▸ What is being asked
Repeat the records below exactly.

##### Data for the task #####

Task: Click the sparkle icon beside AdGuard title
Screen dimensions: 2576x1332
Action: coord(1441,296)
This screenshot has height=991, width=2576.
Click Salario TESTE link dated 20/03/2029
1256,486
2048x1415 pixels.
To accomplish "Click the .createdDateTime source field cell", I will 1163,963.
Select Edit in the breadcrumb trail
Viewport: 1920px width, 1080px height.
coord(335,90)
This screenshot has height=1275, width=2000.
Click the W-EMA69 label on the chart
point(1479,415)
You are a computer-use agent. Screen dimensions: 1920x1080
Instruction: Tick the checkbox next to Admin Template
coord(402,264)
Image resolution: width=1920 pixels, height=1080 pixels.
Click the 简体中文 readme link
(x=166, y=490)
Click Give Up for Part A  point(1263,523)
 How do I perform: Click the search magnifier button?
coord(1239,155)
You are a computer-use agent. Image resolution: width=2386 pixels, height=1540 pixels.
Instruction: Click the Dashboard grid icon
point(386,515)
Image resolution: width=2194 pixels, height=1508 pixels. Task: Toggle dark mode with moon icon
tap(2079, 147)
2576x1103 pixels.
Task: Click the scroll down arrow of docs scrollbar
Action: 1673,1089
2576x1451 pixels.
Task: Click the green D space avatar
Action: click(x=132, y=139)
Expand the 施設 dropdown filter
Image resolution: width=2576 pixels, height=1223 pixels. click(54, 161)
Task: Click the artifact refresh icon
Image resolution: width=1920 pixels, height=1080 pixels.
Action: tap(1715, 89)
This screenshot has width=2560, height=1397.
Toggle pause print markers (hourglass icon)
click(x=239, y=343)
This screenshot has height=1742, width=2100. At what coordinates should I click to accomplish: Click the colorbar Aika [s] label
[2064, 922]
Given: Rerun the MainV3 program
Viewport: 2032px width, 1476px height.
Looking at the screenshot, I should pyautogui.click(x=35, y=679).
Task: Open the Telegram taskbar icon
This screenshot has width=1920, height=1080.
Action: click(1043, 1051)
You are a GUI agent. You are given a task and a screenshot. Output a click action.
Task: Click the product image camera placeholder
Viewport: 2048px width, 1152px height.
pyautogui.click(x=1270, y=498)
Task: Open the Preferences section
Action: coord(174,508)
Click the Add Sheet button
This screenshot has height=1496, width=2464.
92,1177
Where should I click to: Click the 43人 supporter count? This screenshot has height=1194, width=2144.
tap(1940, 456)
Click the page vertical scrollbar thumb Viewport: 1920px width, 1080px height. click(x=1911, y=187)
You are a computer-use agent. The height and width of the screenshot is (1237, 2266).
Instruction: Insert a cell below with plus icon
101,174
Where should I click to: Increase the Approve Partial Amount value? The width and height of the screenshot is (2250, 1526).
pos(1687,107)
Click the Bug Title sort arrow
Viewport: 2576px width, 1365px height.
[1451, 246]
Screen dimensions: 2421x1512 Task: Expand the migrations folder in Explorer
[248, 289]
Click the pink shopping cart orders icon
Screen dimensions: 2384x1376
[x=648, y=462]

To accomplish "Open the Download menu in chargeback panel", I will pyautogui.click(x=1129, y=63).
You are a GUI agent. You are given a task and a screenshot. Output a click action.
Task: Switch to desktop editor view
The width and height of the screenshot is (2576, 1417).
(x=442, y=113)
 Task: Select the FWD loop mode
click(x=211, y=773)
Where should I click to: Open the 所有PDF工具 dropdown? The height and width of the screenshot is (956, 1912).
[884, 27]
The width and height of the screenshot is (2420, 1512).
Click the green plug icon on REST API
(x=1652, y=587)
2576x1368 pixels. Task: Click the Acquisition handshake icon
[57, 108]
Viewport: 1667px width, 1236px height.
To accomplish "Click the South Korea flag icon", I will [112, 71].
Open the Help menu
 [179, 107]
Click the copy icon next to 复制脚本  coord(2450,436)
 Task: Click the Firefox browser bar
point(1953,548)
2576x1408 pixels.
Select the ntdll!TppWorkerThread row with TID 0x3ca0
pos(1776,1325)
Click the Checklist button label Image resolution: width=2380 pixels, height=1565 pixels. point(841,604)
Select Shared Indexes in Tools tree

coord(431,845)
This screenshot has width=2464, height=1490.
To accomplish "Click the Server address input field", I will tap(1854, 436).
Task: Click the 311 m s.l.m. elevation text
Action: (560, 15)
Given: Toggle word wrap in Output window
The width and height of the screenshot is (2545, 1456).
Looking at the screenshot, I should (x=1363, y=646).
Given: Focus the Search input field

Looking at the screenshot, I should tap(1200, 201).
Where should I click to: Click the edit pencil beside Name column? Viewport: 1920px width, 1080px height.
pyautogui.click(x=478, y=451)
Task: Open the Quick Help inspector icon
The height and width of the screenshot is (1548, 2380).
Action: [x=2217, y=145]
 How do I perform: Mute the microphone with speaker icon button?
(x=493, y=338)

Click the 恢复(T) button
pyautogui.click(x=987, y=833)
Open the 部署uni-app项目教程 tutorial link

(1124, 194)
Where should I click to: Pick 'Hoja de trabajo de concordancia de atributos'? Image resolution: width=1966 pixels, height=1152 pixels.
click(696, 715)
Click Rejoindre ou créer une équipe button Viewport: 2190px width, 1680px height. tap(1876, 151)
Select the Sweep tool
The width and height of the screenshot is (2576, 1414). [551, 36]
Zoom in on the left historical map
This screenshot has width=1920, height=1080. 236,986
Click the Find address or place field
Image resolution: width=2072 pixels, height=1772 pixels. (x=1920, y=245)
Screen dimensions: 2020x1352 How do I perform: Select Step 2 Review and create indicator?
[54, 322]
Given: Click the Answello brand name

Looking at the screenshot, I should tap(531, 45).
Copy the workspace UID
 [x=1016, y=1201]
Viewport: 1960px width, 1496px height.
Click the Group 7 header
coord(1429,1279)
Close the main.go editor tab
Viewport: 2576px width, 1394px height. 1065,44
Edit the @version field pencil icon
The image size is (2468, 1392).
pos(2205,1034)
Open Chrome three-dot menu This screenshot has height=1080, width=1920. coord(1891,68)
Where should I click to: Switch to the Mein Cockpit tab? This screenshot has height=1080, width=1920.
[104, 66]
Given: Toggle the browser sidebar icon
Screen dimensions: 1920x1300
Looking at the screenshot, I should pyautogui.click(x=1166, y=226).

#####

▸ Task result
Task: Click the sparkle icon beside AdGuard title
Screen dimensions: 2576x1332
Action: coord(1441,296)
This screenshot has height=991, width=2576.
Click Salario TESTE link dated 20/03/2029
1256,486
2048x1415 pixels.
To accomplish "Click the .createdDateTime source field cell", I will 1163,963.
Select Edit in the breadcrumb trail
Viewport: 1920px width, 1080px height.
coord(335,90)
This screenshot has height=1275, width=2000.
Click the W-EMA69 label on the chart
point(1479,415)
You are a computer-use agent. Screen dimensions: 1920x1080
Instruction: Tick the checkbox next to Admin Template
coord(402,264)
Image resolution: width=1920 pixels, height=1080 pixels.
Click the 简体中文 readme link
(x=166, y=490)
Click Give Up for Part A  point(1263,523)
 How do I perform: Click the search magnifier button?
coord(1239,155)
You are a computer-use agent. Image resolution: width=2386 pixels, height=1540 pixels.
Instruction: Click the Dashboard grid icon
point(386,515)
Image resolution: width=2194 pixels, height=1508 pixels. Task: Toggle dark mode with moon icon
tap(2079, 147)
2576x1103 pixels.
Task: Click the scroll down arrow of docs scrollbar
Action: 1673,1089
2576x1451 pixels.
Task: Click the green D space avatar
Action: click(x=132, y=139)
Expand the 施設 dropdown filter
Image resolution: width=2576 pixels, height=1223 pixels. click(54, 161)
Task: Click the artifact refresh icon
Image resolution: width=1920 pixels, height=1080 pixels.
Action: tap(1715, 89)
This screenshot has width=2560, height=1397.
Toggle pause print markers (hourglass icon)
click(x=239, y=343)
This screenshot has height=1742, width=2100. At what coordinates should I click to accomplish: Click the colorbar Aika [s] label
[2064, 922]
Given: Rerun the MainV3 program
Viewport: 2032px width, 1476px height.
Looking at the screenshot, I should pyautogui.click(x=35, y=679).
Task: Open the Telegram taskbar icon
This screenshot has width=1920, height=1080.
Action: click(1043, 1051)
You are a GUI agent. You are given a task and a screenshot. Output a click action.
Task: Click the product image camera placeholder
Viewport: 2048px width, 1152px height.
pyautogui.click(x=1270, y=498)
Task: Open the Preferences section
Action: coord(174,508)
Click the Add Sheet button
This screenshot has height=1496, width=2464.
92,1177
Where should I click to: Click the 43人 supporter count? This screenshot has height=1194, width=2144.
tap(1940, 456)
Click the page vertical scrollbar thumb Viewport: 1920px width, 1080px height. click(x=1911, y=187)
You are a computer-use agent. The height and width of the screenshot is (1237, 2266).
Instruction: Insert a cell below with plus icon
101,174
Where should I click to: Increase the Approve Partial Amount value? The width and height of the screenshot is (2250, 1526).
pos(1687,107)
Click the Bug Title sort arrow
Viewport: 2576px width, 1365px height.
[1451, 246]
Screen dimensions: 2421x1512 Task: Expand the migrations folder in Explorer
[248, 289]
Click the pink shopping cart orders icon
Screen dimensions: 2384x1376
[x=648, y=462]

To accomplish "Open the Download menu in chargeback panel", I will pyautogui.click(x=1129, y=63).
You are a GUI agent. You are given a task and a screenshot. Output a click action.
Task: Switch to desktop editor view
The width and height of the screenshot is (2576, 1417).
(x=442, y=113)
 Task: Select the FWD loop mode
click(x=211, y=773)
Where should I click to: Open the 所有PDF工具 dropdown? The height and width of the screenshot is (956, 1912).
[884, 27]
The width and height of the screenshot is (2420, 1512).
Click the green plug icon on REST API
(x=1652, y=587)
2576x1368 pixels. Task: Click the Acquisition handshake icon
[57, 108]
Viewport: 1667px width, 1236px height.
To accomplish "Click the South Korea flag icon", I will [112, 71].
Open the Help menu
 [179, 107]
Click the copy icon next to 复制脚本  coord(2450,436)
 Task: Click the Firefox browser bar
point(1953,548)
2576x1408 pixels.
Select the ntdll!TppWorkerThread row with TID 0x3ca0
pos(1776,1325)
Click the Checklist button label Image resolution: width=2380 pixels, height=1565 pixels. point(841,604)
Select Shared Indexes in Tools tree

coord(431,845)
This screenshot has width=2464, height=1490.
To accomplish "Click the Server address input field", I will tap(1854, 436).
Task: Click the 311 m s.l.m. elevation text
Action: (560, 15)
Given: Toggle word wrap in Output window
The width and height of the screenshot is (2545, 1456).
Looking at the screenshot, I should (x=1363, y=646).
Given: Focus the Search input field

Looking at the screenshot, I should tap(1200, 201).
Where should I click to: Click the edit pencil beside Name column? Viewport: 1920px width, 1080px height.
pyautogui.click(x=478, y=451)
Task: Open the Quick Help inspector icon
The height and width of the screenshot is (1548, 2380).
Action: [x=2217, y=145]
 How do I perform: Mute the microphone with speaker icon button?
(x=493, y=338)

Click the 恢复(T) button
pyautogui.click(x=987, y=833)
Open the 部署uni-app项目教程 tutorial link

(1124, 194)
Where should I click to: Pick 'Hoja de trabajo de concordancia de atributos'? Image resolution: width=1966 pixels, height=1152 pixels.
click(696, 715)
Click Rejoindre ou créer une équipe button Viewport: 2190px width, 1680px height. tap(1876, 151)
Select the Sweep tool
The width and height of the screenshot is (2576, 1414). [551, 36]
Zoom in on the left historical map
This screenshot has width=1920, height=1080. 236,986
Click the Find address or place field
Image resolution: width=2072 pixels, height=1772 pixels. (x=1920, y=245)
Screen dimensions: 2020x1352 How do I perform: Select Step 2 Review and create indicator?
[54, 322]
Given: Click the Answello brand name

Looking at the screenshot, I should tap(531, 45).
Copy the workspace UID
 [x=1016, y=1201]
Viewport: 1960px width, 1496px height.
Click the Group 7 header
coord(1429,1279)
Close the main.go editor tab
Viewport: 2576px width, 1394px height. 1065,44
Edit the @version field pencil icon
The image size is (2468, 1392).
pos(2205,1034)
Open Chrome three-dot menu This screenshot has height=1080, width=1920. coord(1891,68)
Where should I click to: Switch to the Mein Cockpit tab? This screenshot has height=1080, width=1920.
[104, 66]
Given: Toggle the browser sidebar icon
Screen dimensions: 1920x1300
Looking at the screenshot, I should pyautogui.click(x=1166, y=226).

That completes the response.